The Rows Removed by Index Recheck: 1 line shows that the index returned 2 candidate rows but the recheck discarded 1 false positive — the GIN index matched both rows because they share the 2-gram tr and ia, but only one row actually contains the substring trial. The recheck filters out this false positive, leaving the correct result:

SELECT * FROM tbl WHERE doc LIKE likequery('trial');

         doc
----------------------
 He is awaiting trial
(1 row)

Step 3: Run the same query with recheck disabled.

SET pg_bigm.enable_recheck = off;

SELECT * FROM tbl WHERE doc LIKE likequery('trial');

           doc
--------------------------
 He is awaiting trial
 It was a trivial mistake
(2 rows)

With recheck disabled, both rows are returned even though 'It was a trivial mistake' does not match 'trial'. Disable recheck only if you understand and accept the risk of false positives.

pg_bigm.gin_key_limit

Sets the maximum number of 2-gram elements used when searching.

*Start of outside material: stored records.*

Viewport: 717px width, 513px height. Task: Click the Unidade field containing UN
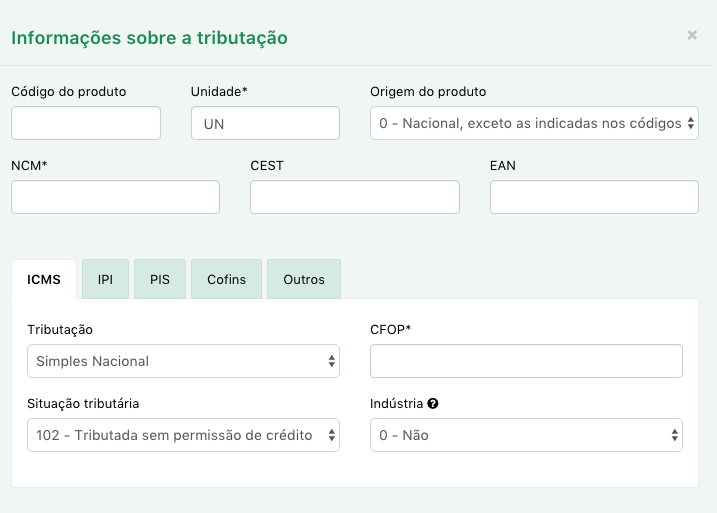pyautogui.click(x=265, y=123)
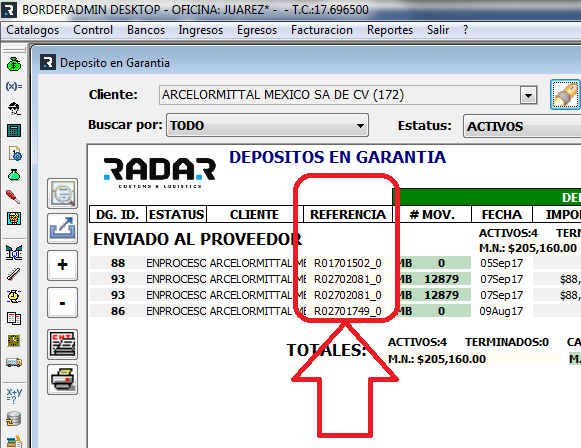Image resolution: width=581 pixels, height=448 pixels.
Task: Click the plus zoom in button
Action: tap(62, 265)
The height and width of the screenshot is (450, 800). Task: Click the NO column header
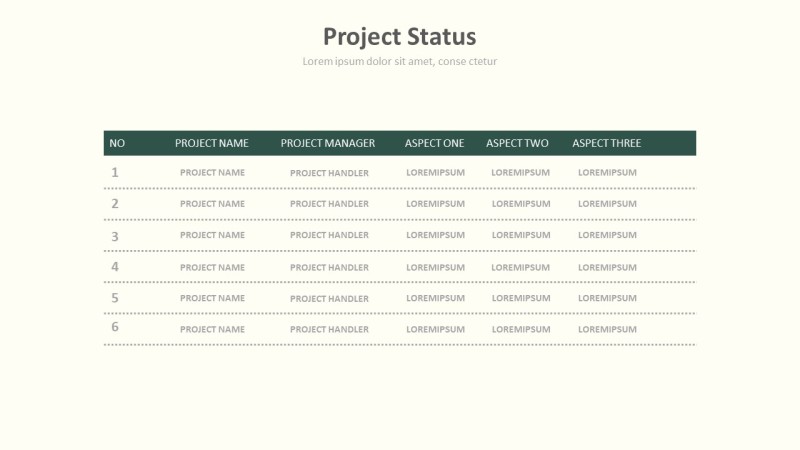click(117, 143)
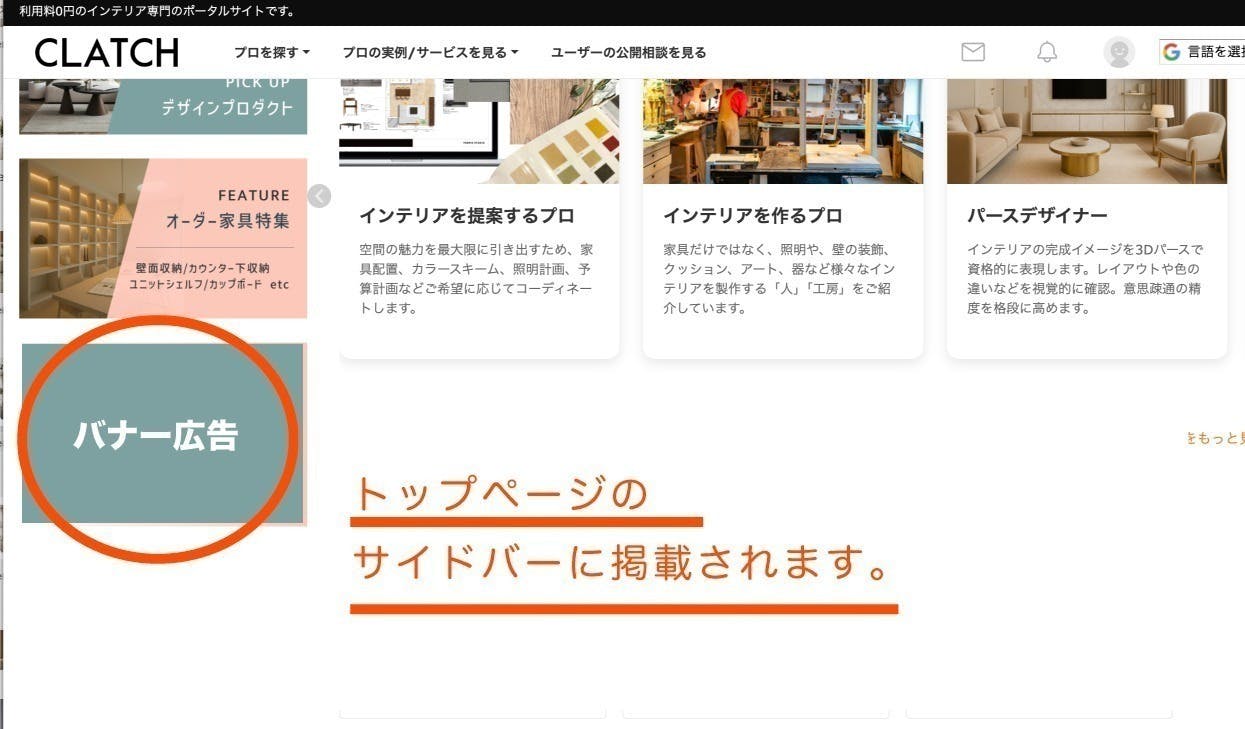Viewport: 1245px width, 729px height.
Task: Click the orange もっと見る link
Action: pos(1216,439)

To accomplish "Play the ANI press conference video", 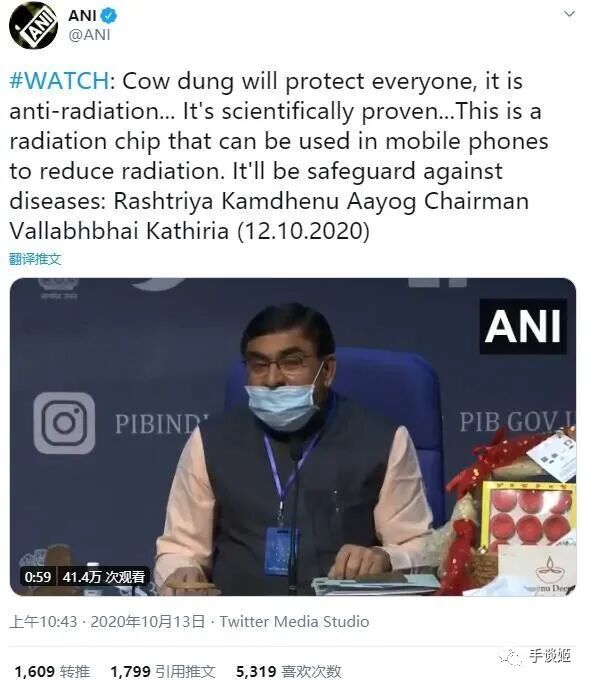I will point(293,436).
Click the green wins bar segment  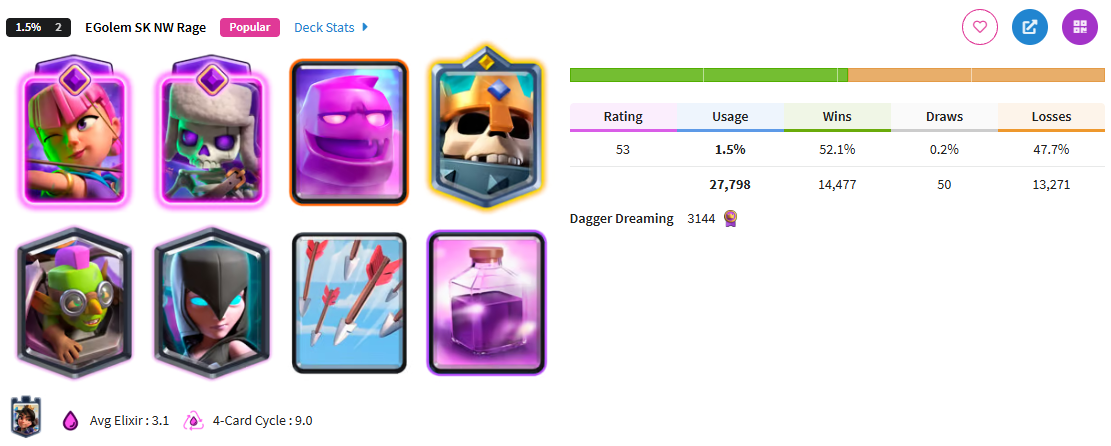pyautogui.click(x=709, y=74)
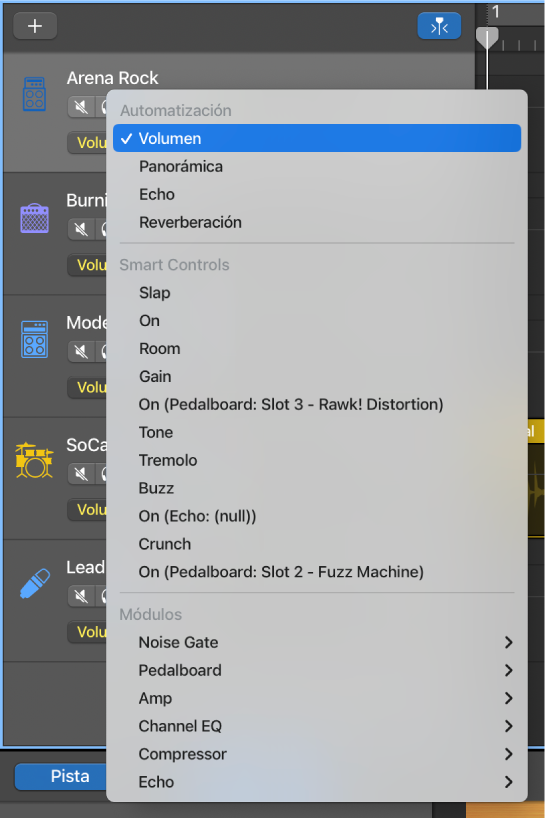Click the add track plus button
Screen dimensions: 545x819
coord(35,26)
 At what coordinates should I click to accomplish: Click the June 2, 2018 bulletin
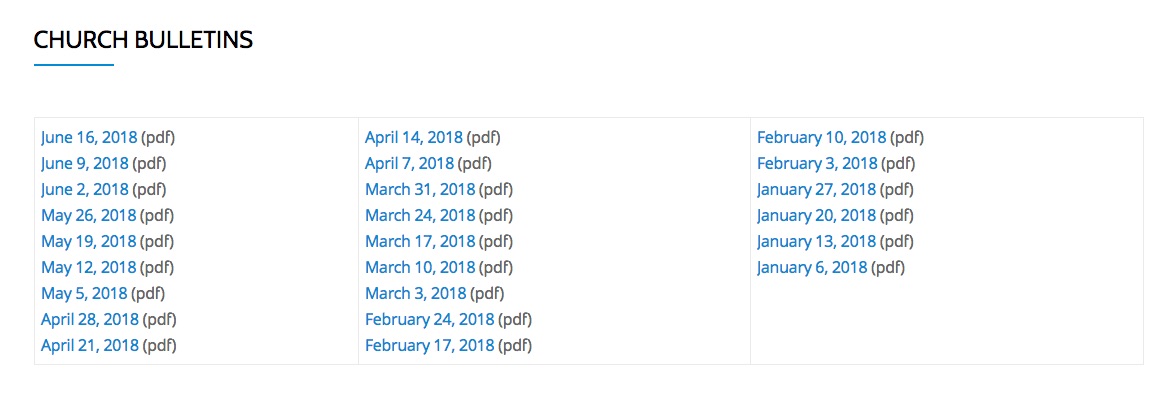[85, 190]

The default value 0 means all 2-gram elements are used.

Default: 0 (use all 2-gram elements)

If a query with many 2-gram elements causes performance issues, lower this value to limit the number of elements used in the index lookup.

pg_bigm.similarity_limit

Sets the similarity threshold for the =% operator. Only rows with a similarity score above this threshold are returned as similarity search results.